═══ SUPPLIED DATA

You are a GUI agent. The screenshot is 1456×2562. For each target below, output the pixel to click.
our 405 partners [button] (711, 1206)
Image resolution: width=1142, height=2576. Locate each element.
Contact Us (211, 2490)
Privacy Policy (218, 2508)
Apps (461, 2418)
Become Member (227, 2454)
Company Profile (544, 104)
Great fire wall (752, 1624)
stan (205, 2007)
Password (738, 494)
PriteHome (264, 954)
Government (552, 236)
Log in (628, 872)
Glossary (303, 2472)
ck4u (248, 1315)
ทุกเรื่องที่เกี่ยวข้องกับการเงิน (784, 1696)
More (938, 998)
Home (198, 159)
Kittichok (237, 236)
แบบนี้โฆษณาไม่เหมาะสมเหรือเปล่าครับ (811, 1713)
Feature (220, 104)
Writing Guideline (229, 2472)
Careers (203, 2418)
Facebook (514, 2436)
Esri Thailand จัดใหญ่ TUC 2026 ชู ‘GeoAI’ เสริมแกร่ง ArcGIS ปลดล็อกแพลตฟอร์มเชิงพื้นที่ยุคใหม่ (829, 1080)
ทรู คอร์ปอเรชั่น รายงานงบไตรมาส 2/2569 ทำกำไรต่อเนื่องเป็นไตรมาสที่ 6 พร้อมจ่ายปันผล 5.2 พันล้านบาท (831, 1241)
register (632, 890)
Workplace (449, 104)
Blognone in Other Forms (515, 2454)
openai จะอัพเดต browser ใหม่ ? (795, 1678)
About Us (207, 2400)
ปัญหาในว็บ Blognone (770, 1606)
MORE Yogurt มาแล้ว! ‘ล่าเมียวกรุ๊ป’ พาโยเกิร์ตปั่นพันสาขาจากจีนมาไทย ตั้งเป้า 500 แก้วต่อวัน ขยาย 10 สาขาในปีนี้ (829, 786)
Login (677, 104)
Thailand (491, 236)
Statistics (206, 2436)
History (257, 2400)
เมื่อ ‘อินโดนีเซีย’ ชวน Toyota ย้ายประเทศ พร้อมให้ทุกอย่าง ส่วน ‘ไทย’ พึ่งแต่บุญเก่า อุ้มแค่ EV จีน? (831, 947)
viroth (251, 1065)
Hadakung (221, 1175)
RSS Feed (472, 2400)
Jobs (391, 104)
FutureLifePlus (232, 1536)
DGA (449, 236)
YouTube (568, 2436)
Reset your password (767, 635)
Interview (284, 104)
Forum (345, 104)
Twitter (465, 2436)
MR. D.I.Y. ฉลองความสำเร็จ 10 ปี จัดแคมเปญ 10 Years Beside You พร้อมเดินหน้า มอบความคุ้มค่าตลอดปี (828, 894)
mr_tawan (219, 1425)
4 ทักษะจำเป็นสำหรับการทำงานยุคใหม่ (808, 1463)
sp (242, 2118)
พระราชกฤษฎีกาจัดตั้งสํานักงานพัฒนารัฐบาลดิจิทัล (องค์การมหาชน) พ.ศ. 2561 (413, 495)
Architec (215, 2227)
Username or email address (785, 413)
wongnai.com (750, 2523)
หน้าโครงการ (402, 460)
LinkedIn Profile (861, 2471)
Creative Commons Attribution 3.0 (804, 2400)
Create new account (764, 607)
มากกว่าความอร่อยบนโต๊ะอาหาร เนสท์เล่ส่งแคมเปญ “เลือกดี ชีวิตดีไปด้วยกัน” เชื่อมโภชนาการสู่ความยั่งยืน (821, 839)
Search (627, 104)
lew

══════

● **PROBLEM**: Your answer must be the lines from the first line of the entries above through the line that contains "Apps (461, 2418)", written out exactly.

● **THE COMPLETED TASK**:
You are a GUI agent. The screenshot is 1456×2562. For each target below, output the pixel to click.
our 405 partners [button] (711, 1206)
Image resolution: width=1142, height=2576. Locate each element.
Contact Us (211, 2490)
Privacy Policy (218, 2508)
Apps (461, 2418)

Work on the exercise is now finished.